Annie: Yes, I got your e-mail...I am working on a reply as I type.

val said...

you asked for advice, so here's my two cents: your food bills will only go up if you buy a lot of processed foods. Yes, fake cheeses and lots of faux meats will make a big dent in your pocket. But you'll learn what you like and how to shop for the way you cook. Just expect a period of adjustment. Second, I had anorexia and I actually credit veganism with a large part of my recovery. I was able to take all of that negative obsessive energy and focus it on learning EVERYTHING about healthy eating. Now cooking is one of my passions, along with natural health and nutrition. Sorry if this is more advice than you wanted. Good luck with your decision!

ChickPea said...

Val: Thanks for your advice--your suggestions/comments were exactly what I was looking for. I doubt that the faux cheeses would become a part of my diet, considering how many people seem to hate them! I hope veganism can be a positive thing for me as it has been for you.

Happy Herbivore! said...

The Dairy DISASTER. The Milk industry is a bunch of liars that want to get your money. For instance "Got Milk" was just a genius marketing campaign - drinking milk CAUSES osteoporosis - it doesn't prevent it.

Milk is gross.

milksucks.com

For me, I don't agree with the animals treatment and I think the idea of breastfeeding off a cow at 26 to be a bit repulsive.

I know several vegan with former eating disorders (myself included) sometimes being a vegan is easier.
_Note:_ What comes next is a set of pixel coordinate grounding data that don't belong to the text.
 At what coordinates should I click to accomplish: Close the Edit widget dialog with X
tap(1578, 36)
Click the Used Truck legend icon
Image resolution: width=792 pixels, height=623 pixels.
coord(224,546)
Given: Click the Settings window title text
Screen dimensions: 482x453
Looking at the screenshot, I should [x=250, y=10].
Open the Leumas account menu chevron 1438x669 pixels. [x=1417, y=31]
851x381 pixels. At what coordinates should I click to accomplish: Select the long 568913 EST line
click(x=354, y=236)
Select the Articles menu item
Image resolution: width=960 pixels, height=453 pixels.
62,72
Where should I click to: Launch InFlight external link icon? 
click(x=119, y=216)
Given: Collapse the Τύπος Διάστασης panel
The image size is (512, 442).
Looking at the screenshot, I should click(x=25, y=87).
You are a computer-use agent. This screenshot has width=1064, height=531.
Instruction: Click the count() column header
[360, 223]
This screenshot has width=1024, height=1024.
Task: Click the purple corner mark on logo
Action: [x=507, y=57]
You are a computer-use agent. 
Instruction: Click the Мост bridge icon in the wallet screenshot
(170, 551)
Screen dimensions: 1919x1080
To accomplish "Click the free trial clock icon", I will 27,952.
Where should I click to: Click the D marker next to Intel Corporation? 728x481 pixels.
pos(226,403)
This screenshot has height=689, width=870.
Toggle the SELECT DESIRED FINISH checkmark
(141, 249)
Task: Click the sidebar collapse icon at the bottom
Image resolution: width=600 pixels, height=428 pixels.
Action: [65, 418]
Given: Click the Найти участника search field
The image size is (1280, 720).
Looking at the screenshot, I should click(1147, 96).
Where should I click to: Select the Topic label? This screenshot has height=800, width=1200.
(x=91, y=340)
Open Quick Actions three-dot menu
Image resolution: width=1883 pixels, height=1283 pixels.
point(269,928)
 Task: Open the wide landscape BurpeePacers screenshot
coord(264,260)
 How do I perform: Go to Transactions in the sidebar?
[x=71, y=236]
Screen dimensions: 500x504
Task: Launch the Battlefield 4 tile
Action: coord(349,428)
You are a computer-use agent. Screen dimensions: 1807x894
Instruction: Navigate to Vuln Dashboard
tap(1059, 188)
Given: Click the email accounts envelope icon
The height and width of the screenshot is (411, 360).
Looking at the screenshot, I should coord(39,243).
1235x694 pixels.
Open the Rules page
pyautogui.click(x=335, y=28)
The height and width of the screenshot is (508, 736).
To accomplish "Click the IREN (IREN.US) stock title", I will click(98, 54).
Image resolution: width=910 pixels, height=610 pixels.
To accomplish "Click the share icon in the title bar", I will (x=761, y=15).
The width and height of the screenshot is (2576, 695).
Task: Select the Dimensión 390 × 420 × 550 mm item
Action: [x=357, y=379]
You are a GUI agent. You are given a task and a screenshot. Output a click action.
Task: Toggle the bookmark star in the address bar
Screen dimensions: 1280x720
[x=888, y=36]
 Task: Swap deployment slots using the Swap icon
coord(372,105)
You know whats right and healthy without guilt and temptations

ChickPea said...

HH: Thanks so much for your input. I agree that dairy's benefits are exaggerated by the USDA; according to the book I'm reading, the USDA borders on flat-out lying. Anyway, more and more I am seeing that veganism and being an ex-ED victim are not all that incompatible...

trustmyintuition said...

I also experienced anorexia and binging. I feel it has helped me being mostly vegan because my focus is on being healthy and getting proper nutrition. It has changed my whole view on eating. Good luck with whatever decision you make. I'm sure it will be the right one.

ChickPea said...

Trustmyintuition: Thanks for your input...I just discovered your blog, and I love it!

Erin of Care to Eat said...

Wow! I know you wrote this in April but I found it from your Year in Review post. :) I'm recovering too actually! I've had eating disorders for 14 years so my family (not my husband, interestingly) are nervous about me trying a vegan diet.
I really love your blog and always look forward to your posts. :)

magpie said...

I just found this post too. I have/had/am in recovery from (do they ever really go away completely?) EDs for about 2.5 years but I've been an off and on vegetarian since I was 13. When I was more ED-ish I actually wasn't a vegetarian or vegan, but I think that eventually it's something I'd like to do. I recently went vegetarian again and so far it's been fine. I've actually been thinking less about food and feeling really good. Good luck with whatever you decide!